# WHAT THE TASK ASKS:
From the data below, copy exactly the lines that lie between the one holding "Click the user avatar icon beside 荒木" and the one holding "Given: Open the favorites list dropdown arrow", including both, and nothing more.

*** PROVIDED RECORDS ***

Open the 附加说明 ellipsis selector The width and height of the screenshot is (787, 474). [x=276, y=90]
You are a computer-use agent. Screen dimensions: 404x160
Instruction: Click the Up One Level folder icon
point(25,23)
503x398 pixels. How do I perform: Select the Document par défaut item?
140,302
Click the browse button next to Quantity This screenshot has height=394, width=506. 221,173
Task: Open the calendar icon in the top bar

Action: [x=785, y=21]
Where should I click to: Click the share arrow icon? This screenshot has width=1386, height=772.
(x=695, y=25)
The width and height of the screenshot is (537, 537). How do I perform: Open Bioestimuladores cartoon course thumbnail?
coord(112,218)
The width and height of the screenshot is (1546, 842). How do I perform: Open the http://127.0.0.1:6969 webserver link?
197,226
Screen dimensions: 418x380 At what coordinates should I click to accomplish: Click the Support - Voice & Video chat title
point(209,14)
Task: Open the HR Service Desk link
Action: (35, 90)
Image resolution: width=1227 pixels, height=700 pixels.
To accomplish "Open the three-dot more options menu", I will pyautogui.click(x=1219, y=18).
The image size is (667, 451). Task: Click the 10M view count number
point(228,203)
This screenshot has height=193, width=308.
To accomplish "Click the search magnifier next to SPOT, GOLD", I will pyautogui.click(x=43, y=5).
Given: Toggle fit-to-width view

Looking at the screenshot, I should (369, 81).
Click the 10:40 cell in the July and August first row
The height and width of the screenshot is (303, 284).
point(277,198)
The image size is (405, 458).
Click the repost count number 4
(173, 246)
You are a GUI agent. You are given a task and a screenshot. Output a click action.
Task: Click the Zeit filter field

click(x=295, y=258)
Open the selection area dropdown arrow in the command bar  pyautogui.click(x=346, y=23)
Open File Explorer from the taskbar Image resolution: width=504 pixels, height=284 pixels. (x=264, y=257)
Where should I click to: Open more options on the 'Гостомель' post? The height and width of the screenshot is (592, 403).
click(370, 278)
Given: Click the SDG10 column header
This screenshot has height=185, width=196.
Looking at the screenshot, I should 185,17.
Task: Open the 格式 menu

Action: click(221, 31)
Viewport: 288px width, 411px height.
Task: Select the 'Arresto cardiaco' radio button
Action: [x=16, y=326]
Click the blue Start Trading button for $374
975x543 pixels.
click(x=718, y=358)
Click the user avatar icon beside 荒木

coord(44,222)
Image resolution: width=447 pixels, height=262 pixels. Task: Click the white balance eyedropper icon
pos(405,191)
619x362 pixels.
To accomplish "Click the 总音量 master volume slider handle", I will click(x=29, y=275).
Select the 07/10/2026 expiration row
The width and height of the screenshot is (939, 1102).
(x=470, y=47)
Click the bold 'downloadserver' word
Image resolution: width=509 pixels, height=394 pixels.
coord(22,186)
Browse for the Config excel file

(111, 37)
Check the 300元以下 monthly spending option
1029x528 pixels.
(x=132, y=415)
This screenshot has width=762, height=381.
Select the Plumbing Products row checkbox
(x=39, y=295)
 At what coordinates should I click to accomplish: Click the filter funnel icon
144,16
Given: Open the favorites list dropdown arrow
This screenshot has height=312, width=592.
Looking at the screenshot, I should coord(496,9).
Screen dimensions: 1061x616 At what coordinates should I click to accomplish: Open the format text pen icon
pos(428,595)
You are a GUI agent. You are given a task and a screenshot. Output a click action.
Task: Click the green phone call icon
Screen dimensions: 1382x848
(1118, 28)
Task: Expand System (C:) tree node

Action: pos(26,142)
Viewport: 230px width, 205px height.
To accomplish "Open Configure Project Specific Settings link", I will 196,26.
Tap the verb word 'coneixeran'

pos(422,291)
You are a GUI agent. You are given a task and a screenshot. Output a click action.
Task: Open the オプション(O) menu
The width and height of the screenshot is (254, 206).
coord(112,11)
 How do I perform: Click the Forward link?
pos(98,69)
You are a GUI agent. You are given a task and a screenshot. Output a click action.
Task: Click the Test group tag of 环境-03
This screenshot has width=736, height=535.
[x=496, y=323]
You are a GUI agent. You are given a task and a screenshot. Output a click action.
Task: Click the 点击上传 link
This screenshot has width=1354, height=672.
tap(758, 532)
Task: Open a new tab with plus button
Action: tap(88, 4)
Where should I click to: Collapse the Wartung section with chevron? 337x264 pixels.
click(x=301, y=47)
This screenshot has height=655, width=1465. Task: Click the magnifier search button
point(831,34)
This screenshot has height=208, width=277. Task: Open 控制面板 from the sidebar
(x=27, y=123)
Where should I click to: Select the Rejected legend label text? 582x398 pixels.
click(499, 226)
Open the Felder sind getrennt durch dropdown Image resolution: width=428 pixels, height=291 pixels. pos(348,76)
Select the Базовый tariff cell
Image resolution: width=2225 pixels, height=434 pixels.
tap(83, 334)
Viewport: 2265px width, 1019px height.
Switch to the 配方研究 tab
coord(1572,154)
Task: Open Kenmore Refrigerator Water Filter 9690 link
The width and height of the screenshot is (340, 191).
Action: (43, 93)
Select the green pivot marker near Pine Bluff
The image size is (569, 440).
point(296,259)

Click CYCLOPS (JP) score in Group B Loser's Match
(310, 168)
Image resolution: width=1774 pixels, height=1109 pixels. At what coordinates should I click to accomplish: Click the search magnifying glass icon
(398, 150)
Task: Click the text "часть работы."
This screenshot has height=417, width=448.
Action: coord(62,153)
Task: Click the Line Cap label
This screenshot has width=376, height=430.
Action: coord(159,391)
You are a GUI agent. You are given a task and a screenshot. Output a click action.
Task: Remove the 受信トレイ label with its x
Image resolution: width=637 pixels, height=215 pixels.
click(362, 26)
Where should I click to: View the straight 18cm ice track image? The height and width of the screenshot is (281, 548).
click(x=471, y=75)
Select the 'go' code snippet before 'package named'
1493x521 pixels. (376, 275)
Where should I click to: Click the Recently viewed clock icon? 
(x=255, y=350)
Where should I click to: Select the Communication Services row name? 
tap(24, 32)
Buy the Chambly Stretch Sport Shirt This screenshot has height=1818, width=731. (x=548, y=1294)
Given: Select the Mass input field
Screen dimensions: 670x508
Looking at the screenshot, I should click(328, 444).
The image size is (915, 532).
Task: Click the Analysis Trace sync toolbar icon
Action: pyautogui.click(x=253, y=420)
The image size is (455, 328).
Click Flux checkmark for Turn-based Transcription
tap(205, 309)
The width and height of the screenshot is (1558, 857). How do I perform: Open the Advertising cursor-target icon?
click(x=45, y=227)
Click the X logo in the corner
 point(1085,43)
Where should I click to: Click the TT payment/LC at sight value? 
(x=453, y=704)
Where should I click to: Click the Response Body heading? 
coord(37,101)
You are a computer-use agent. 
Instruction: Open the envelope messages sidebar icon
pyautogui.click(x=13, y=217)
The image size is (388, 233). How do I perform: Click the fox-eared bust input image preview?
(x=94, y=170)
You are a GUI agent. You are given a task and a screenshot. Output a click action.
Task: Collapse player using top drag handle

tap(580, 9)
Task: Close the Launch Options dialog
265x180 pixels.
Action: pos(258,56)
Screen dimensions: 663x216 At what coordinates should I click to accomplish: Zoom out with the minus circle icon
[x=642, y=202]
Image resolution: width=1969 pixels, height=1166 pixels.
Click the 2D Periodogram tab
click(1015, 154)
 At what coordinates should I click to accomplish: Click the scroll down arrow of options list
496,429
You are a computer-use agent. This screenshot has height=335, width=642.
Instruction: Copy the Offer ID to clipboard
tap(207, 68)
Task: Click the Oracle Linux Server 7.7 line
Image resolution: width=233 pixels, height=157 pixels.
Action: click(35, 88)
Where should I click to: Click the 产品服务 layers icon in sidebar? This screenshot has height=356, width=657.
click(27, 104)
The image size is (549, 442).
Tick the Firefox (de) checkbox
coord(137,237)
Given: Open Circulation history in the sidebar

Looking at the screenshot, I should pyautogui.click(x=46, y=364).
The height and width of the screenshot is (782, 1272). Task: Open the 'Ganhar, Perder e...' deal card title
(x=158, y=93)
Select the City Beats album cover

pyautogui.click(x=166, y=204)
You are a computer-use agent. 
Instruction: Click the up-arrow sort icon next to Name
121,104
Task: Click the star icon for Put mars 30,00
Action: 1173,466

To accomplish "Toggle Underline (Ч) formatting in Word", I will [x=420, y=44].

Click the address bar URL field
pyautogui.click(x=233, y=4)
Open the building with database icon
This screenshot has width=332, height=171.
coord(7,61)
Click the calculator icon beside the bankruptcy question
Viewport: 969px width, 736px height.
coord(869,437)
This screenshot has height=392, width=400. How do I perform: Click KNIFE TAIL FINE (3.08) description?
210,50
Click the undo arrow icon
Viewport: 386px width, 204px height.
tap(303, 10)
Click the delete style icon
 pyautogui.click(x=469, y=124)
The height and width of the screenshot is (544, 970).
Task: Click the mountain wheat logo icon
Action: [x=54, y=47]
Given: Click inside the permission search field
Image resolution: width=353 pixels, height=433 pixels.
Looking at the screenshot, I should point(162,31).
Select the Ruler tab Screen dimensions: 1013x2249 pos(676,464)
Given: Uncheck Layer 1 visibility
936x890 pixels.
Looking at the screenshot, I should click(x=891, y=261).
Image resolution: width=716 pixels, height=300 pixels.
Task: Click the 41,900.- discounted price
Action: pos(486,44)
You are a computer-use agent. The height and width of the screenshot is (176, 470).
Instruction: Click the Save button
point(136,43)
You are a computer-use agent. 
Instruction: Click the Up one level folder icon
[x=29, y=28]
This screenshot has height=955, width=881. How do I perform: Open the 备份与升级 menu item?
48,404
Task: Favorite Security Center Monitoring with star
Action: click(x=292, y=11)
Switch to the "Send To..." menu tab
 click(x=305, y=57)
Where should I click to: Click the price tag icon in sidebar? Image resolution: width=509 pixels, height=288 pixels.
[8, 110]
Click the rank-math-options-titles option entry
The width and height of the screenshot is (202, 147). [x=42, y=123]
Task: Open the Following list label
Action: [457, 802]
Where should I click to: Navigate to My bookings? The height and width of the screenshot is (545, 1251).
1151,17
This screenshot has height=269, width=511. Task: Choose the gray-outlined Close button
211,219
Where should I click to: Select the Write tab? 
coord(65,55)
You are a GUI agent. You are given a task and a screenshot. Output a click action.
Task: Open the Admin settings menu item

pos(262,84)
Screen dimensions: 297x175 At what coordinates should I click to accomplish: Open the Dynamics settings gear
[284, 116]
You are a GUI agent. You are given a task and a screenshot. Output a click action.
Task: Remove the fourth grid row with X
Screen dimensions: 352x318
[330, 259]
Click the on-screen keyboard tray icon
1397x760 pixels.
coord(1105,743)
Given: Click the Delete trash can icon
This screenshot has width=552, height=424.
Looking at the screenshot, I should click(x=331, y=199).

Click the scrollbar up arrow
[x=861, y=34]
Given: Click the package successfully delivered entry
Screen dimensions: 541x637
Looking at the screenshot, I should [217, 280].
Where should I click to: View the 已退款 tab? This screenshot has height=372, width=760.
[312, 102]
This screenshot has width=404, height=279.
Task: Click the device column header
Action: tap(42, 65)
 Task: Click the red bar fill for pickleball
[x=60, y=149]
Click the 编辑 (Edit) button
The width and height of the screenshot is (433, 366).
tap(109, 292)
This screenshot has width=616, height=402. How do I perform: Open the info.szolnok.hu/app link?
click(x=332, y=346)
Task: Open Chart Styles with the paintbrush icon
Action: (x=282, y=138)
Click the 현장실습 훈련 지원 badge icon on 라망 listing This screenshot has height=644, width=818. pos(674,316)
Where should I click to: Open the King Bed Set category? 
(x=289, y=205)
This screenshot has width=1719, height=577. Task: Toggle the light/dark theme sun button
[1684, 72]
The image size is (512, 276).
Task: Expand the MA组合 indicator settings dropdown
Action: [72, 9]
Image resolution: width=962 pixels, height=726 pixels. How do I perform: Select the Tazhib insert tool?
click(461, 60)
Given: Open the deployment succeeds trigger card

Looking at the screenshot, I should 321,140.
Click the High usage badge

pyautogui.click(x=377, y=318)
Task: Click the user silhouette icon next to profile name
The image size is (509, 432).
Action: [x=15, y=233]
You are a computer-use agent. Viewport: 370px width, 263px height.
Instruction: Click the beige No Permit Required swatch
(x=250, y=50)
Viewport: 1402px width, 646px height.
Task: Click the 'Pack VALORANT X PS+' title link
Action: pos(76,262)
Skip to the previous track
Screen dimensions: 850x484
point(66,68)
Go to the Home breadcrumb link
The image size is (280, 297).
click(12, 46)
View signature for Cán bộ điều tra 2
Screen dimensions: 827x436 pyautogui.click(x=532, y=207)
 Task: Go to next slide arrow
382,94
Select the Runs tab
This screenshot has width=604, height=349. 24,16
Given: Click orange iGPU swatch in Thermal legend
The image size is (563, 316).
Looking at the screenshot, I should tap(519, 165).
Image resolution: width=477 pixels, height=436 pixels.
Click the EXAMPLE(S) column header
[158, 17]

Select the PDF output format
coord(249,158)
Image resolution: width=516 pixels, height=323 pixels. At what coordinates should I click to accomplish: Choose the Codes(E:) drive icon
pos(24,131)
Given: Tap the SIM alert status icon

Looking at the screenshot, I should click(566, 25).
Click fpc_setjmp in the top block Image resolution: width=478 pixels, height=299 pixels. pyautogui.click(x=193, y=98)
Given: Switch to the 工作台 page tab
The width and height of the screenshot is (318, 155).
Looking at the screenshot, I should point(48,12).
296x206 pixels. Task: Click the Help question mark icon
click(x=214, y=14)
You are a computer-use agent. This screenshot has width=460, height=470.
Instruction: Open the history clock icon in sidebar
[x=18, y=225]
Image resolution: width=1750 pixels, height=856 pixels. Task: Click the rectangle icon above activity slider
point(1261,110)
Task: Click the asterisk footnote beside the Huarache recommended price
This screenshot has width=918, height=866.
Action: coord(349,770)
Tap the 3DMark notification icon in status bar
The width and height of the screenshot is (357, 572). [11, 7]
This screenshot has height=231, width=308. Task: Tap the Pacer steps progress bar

*** End of PROVIDED RECORDS ***

# SOLUTION TO THE PROBLEM:
Click the user avatar icon beside 荒木

coord(44,222)
Image resolution: width=447 pixels, height=262 pixels. Task: Click the white balance eyedropper icon
pos(405,191)
619x362 pixels.
To accomplish "Click the 总音量 master volume slider handle", I will click(x=29, y=275).
Select the 07/10/2026 expiration row
The width and height of the screenshot is (939, 1102).
(x=470, y=47)
Click the bold 'downloadserver' word
Image resolution: width=509 pixels, height=394 pixels.
coord(22,186)
Browse for the Config excel file

(111, 37)
Check the 300元以下 monthly spending option
1029x528 pixels.
(x=132, y=415)
This screenshot has width=762, height=381.
Select the Plumbing Products row checkbox
(x=39, y=295)
 At what coordinates should I click to accomplish: Click the filter funnel icon
144,16
Given: Open the favorites list dropdown arrow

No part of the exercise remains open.